**** DOCUMENT SEGMENT ****

I've been with my current G/f 6 months now, really love her a lot but last month I wen't out to the pub, and she got drunk at home..

I wen't on my computer when I got home and saw a chat log she'd had with her ex, they were talking on MSN messenger and also on the phone at the same time, about sex and that if we didn't work out she'd meet back with him when we were over and have sex with him.

I confronted her about it and first she denied it, but i wasnt 100% clear on the matter, i elaborated a little more.. then i mentioned the chat log and she came clean that she made a huge mistake and was really sorry.

I basically dumped her on the spot, and she was absolutely ruined, it would seem it totally broke her heart, she broke down. After arguing for a few hours and discussing the whole thing I demanded her to tell me everything that happened, and she basically said it was a drunken mistake, etc.

Seeing as I love her so much I told her i'd give her another chance but I was seeking revenge. A Week later I wen't to an ex myself for a chat about the issue, and it ended up with my ex giving me a handjob to 'make me feel better' at the time I was fuelled with anger at my g/f , there was no kissing, sex or emotions with my ex at the time, and immediately after the handjob I walked out realizing what I did was wrong, however it honestly felt that the anger inside had disapeared, I did feel somewhat guilty but also i felt that i'd got my revenge and was willing to forget about the whole thing.

I haven't told my g/f about the matter, because since it happened it's made me realise how much I do love her and that it was a huge mistake and that it wont happen again.

Things are going great between us now and I can really see a future together, However the anger inside has started to come back again that she conversated about meeting her ex for sex. (I know im a hypocrit but i cant help how my brain works)

****

WRITTEN PROBLEM A =>
In the relationship post, how long has the writer been with the current girlfriend?
WRITTEN PROBLEM B =>
The relationship post states that certain things were absent during the writer's encounter with an ex. List each of them.
WRITTEN PROBLEM C =>
Continue the relationship post from the point at which it ends.
The listing that comes after this relationship post is not required for any of the work here.

**** LISTING ****

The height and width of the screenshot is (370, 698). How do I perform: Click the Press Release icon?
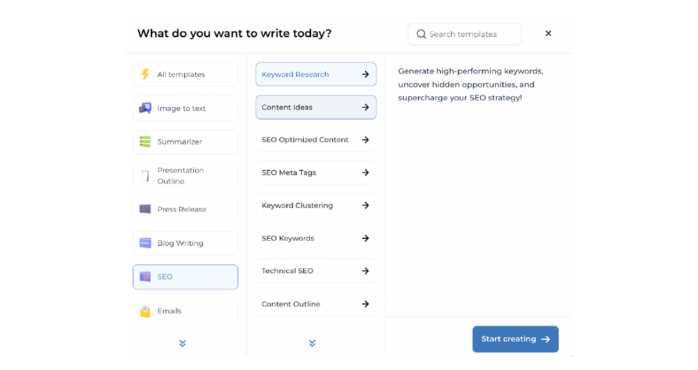145,209

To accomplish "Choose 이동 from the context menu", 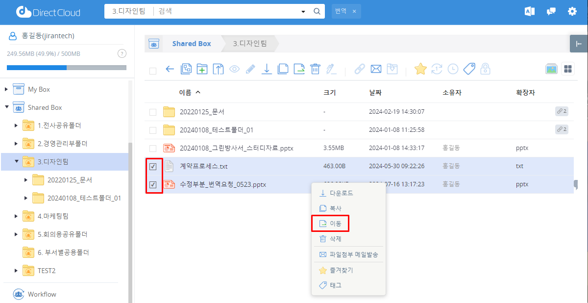I will 335,224.
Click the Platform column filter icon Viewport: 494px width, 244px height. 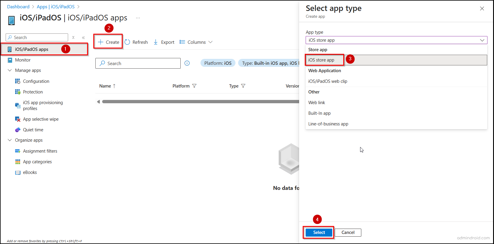pos(194,86)
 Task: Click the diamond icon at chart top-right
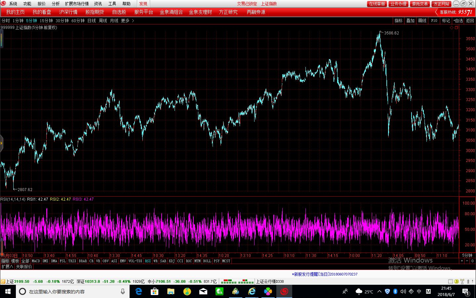[452, 28]
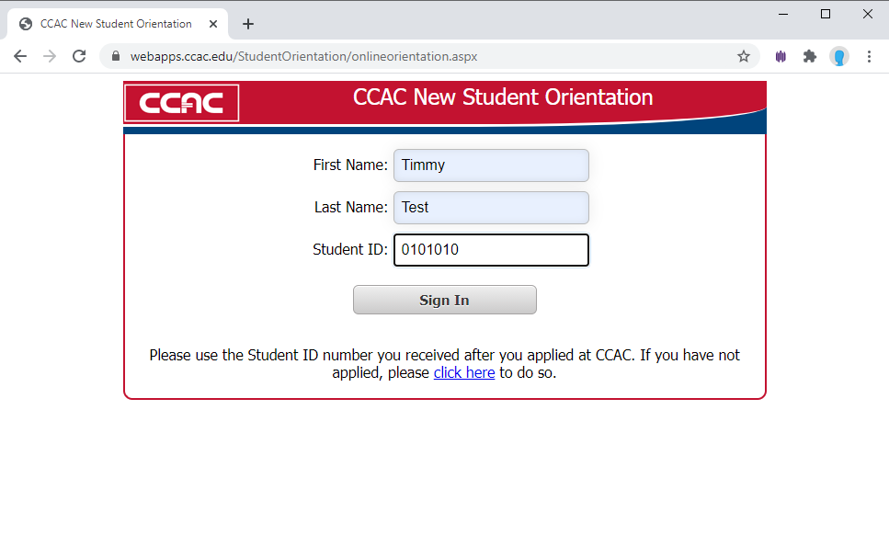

****

TASK RESULT A =>
Six months.

TASK RESULT B =>
Kissing, sex, and emotions.

TASK RESULT C =>
I made her delete his contact and block him from MSN, delete his number off her phone and told her never to talk to him again, and to be fair... she hasnt!

I had a discussion with my G/F about her and the ex, and she promises me that after I split with her for a few hours she isnt going to do anything to risk losing me again, and that she's learnt so much from our relationship that she's changed her ways and that she wants to spend the future with me.

I realise my g/f didn't cheat on me but in my head it feels the intent was there, in my head I also feel I haven't 'cheated' on my g/f as there was no sex, kissing or emotion involved.. no feelings, yet one part of me says I did cheat. Meeh.

 

Basically, I really need to get the anger out of my head about my g/f talking dirty on the phone and on the computer and look into the future and realise i have a great thing here.

I also Really need to get it out of my head that she'll do it again, because thats what keeps going through my head, even though I kinda don't think she will, it's still there in the back of my mind.. how can i get rid of it!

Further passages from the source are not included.